Attention & Transformers#

Scaled Dot-Product Attention#

Given queries $Q$, keys $K$, values $V$:

$$\text{Attention}(Q, K, V) = \text{softmax}!\left(\frac{QK^\top}{\sqrt{d_k}}\right) V$$

$Q \in \mathbb{R}^{n \times d_k}$, $K \in \mathbb{R}^{m \times d_k}$, $V \in \mathbb{R}^{m \times d_v}$
Division by $\sqrt{d_k}$ prevents softmax saturation in high dimensions
Output: weighted sum of values, weights = similarity(query, key)

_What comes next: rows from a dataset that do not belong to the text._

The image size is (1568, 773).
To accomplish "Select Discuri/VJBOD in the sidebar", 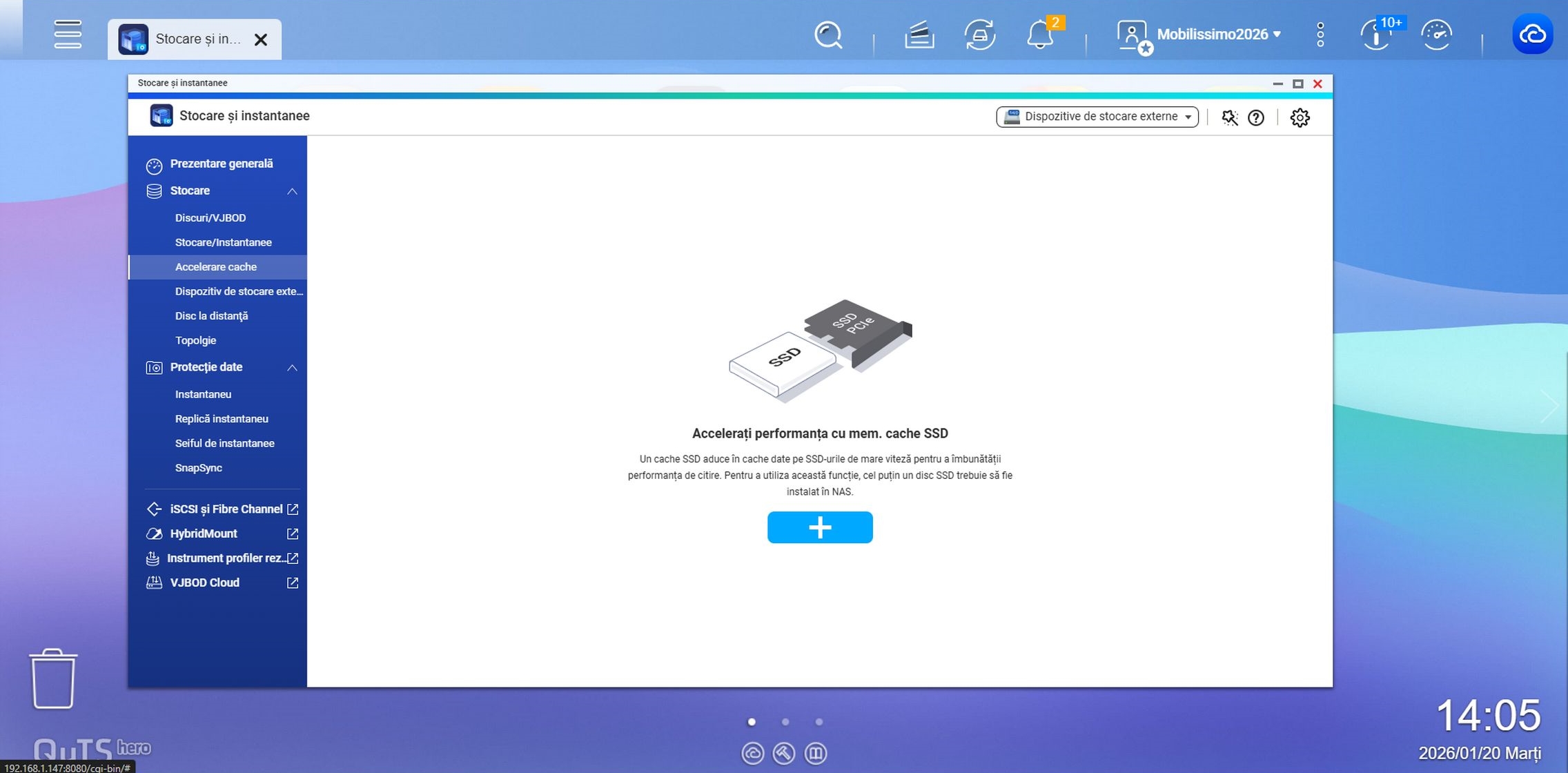I will coord(210,217).
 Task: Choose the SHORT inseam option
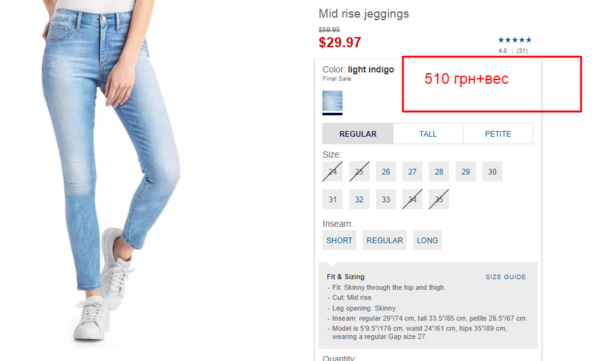pos(339,240)
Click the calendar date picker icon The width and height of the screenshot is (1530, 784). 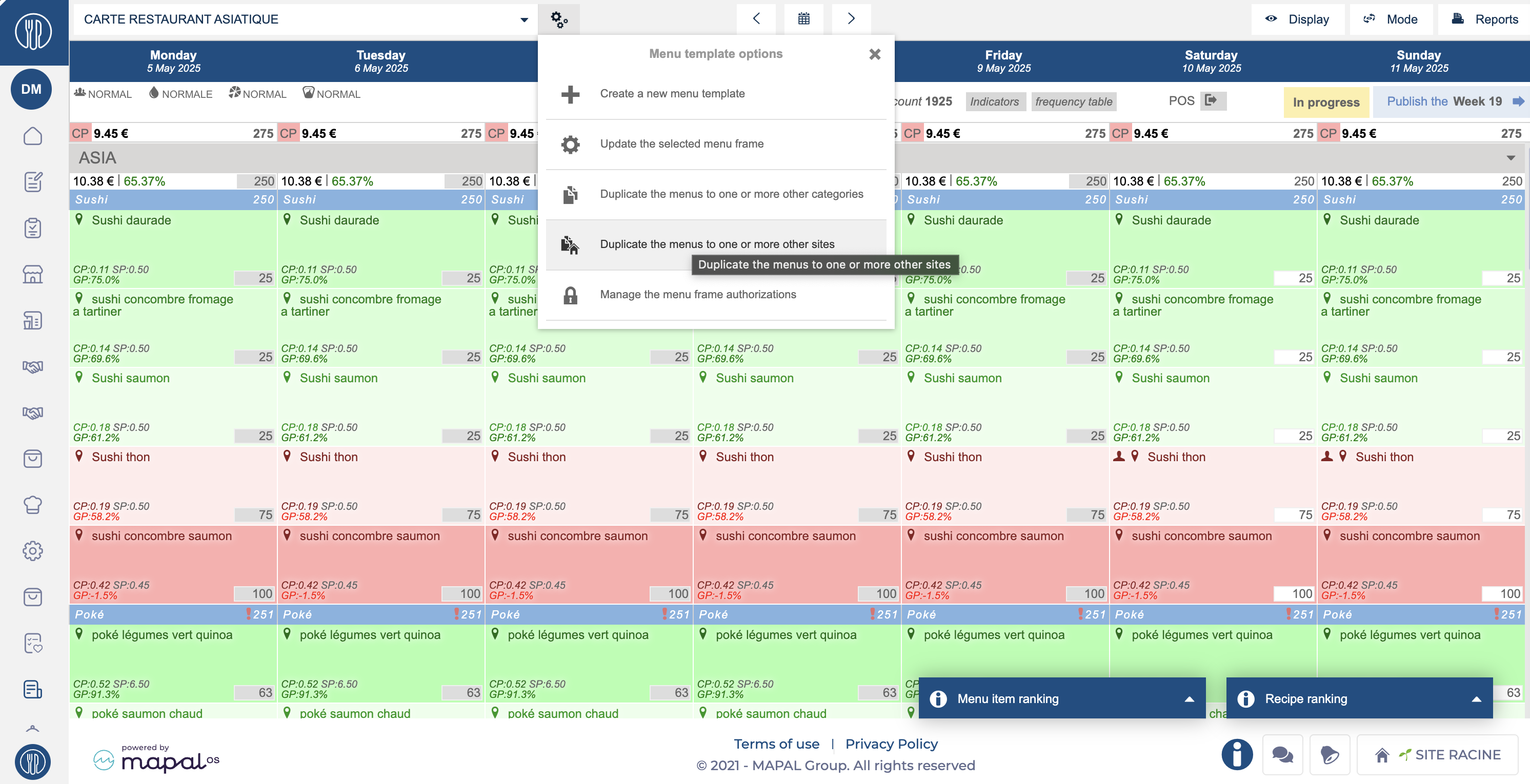(x=803, y=19)
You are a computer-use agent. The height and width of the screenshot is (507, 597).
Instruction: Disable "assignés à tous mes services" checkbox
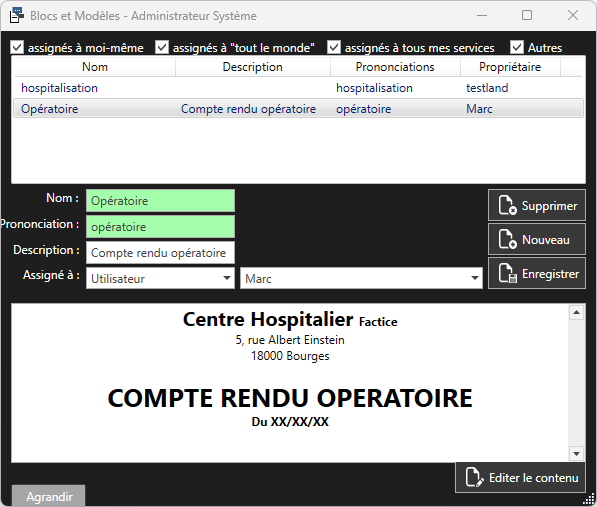334,47
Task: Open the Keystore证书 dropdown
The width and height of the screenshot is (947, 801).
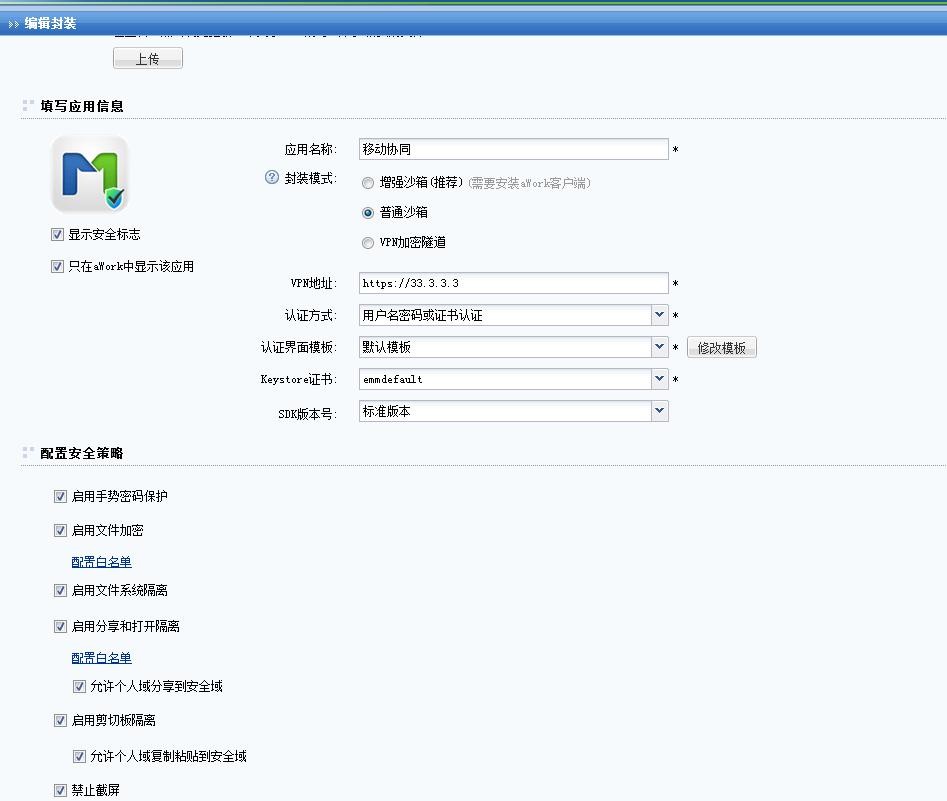Action: 659,379
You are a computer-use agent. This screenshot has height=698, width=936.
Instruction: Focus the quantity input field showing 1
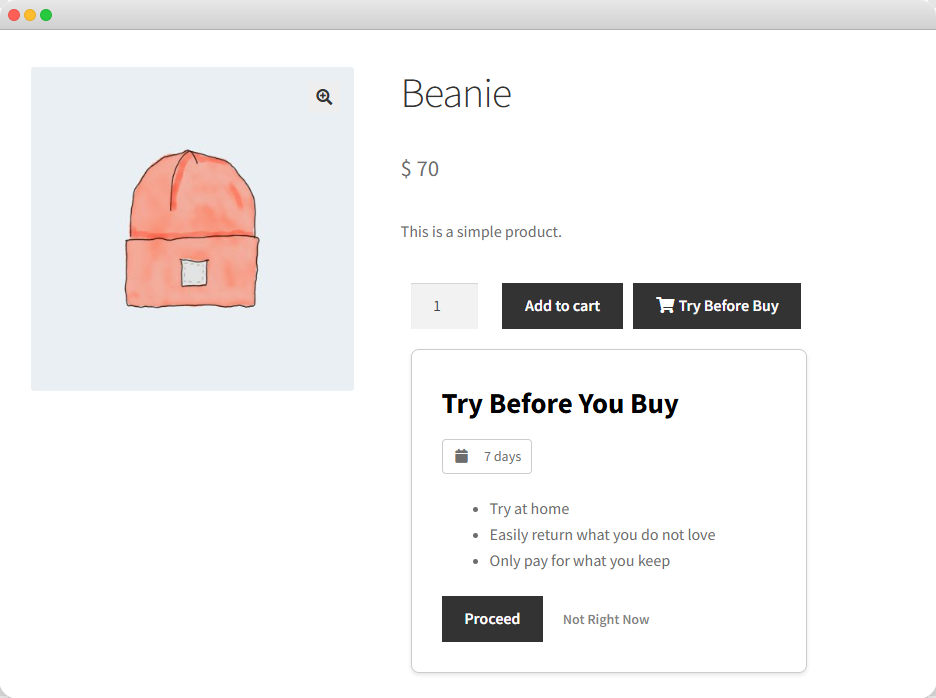[444, 306]
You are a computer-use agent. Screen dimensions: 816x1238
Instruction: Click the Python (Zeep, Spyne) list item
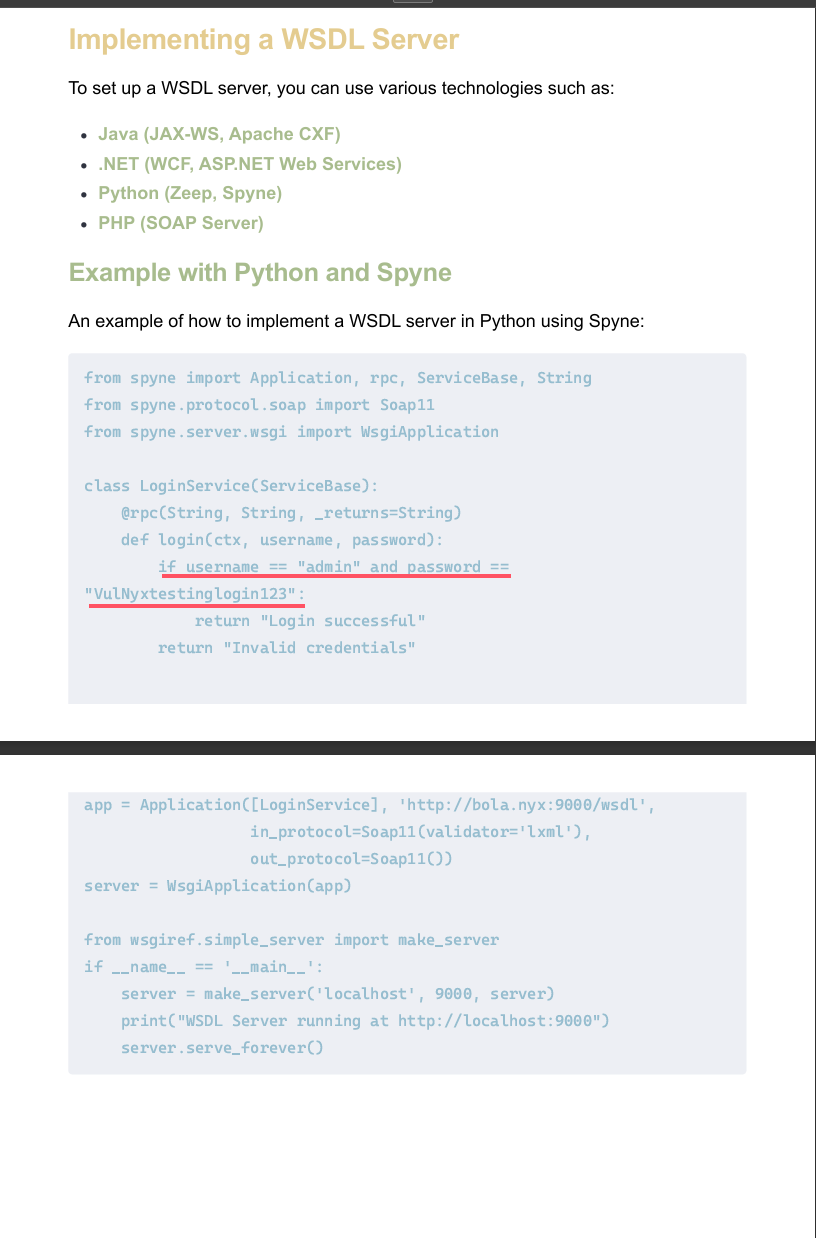coord(190,193)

Complexity: $O(n^2 d)$ time and memory in sequence length $n$.

Run $h$ attention heads in parallel, concatenate outputs:

$$\text{MultiHead}(Q, K, V) = \text{Concat}(\text{head}_1, \ldots, \text{head}_h), W^O$$

$$\text{head}_i = \text{Attention}(QW_i^Q,, KW_i^K,, VW_i^V)$$

Each head learns different aspects of relationships. Typical: $h = 8$–$32$ heads, $d_k = d_\text{model}/h$.

x = x + MultiHeadAttention(LayerNorm(x))   # residual + attention
x = x + FFN(LayerNorm(x))                  # residual + feed-forward

FFN = Linear($d_\text{model} \to 4d_\text{model}$) → GELU → Linear($4d_\text{model} \to d_\text{model}$)

Pre-norm (shown above) is more stable than post-norm for deep models.

Attention is permutation-invariant — need to inject position info.

Sinusoidal (original): $\text{PE}(\text{pos}, 2i) = \sin(\text{pos} / 10000^{2i/d_\text{model}})$

Learned: trainable embedding per position (GPT, BERT).

RoPE (rotary): rotate $Q/K$ by position angle — relative positions, extrapolates better.

ALiBi: add bias $-|i-j|$ to attention logits — efficient extrapolation.

Encoder-decoder (T5, BART): encoder processes input, decoder generates output.